Evan raised his drink to Bart and the two of them had exchanged a large smile with Liam trapped in the middle. He sighed and shrugged his sh
oulders.
“Fine, you two. I cannot tell you how to live your life, I can only hope that one day you will come over to my side and start to realize what you need to do.”
“And what is that, Liam?”
“Face the power of love?” Evan added, mocking slightly.
Liam walked away from the bar, turning around to face the two of them before he merged into the dance floor.
“Not quite. But realize that you never quite have full control over your life. Your life, so rarely, is it about you. It’s about other people.” Liam caught the glance of a big guy, clearly a bear with his chest hair peeking out over his tank top, and took his arm. “So often we think we have to return something to get something better suited for us. Evan, you should know, working at the store and all. Aren’t the returns the worst?”
Evan nodded, eyes wide. Liam still moved with the man who slid his arm around his waist, his head still turned to talk to his friends.
“If you don’t like it, then, don’t participate in it. Don’t be part of the return culture. Don’t ask what’s in it for you. Just allow yourself to give and watch what you can get.”

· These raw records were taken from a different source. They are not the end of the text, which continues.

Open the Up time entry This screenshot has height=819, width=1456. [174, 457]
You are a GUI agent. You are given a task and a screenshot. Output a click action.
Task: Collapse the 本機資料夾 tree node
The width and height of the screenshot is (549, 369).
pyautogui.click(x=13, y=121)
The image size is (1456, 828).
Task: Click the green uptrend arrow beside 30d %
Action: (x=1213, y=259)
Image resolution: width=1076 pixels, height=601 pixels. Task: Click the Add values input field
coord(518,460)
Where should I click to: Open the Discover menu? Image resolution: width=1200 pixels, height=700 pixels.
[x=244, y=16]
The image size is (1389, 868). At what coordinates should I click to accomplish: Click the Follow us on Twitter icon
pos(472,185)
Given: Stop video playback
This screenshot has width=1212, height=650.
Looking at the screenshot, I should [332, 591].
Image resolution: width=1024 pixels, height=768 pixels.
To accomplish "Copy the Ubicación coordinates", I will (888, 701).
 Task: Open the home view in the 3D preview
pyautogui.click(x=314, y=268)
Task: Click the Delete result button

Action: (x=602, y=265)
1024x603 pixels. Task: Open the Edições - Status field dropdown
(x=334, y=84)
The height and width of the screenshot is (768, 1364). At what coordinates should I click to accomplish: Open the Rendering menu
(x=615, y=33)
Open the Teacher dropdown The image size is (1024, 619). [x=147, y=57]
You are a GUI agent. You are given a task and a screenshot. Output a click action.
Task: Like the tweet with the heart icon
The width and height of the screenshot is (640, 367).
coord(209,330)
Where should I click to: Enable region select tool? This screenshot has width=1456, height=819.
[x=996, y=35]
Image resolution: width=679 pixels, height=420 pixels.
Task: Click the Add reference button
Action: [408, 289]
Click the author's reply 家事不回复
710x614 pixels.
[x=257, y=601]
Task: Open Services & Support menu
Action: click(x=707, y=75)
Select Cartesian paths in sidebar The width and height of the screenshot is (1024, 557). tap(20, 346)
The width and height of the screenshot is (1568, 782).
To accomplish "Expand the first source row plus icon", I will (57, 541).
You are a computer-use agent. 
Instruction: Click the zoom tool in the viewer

Liam spun away then, a large laugh coming out of his lungs and over the music. Evan and Bart faced one another, took a sip of their drinks, and sighed.
“Ask not what your country can do for you,” Bart mocked, his voice mimicking the Kennedy drawl perfectly. “But what you can do for your country.”
As Evan laughed at the joke, he watched as Bart’s eyes caught another man in the crowd. A small guy, with dark hair and a baby face motioned with the tilt of his head towards Bart. Without a word, Bart left Evan at the bar with his brightly colored drink.
“Hey there.” Another man approached Evan. He had short hair cropped close to his skull with large biceps that swelled against his tight T-shirt. A bit of a Jarhead, but all right, as far as the men went. The man leaned over and took the heart-shaped stir-stick out of the drink and put it in his mouth, his eyes not leaving Evan.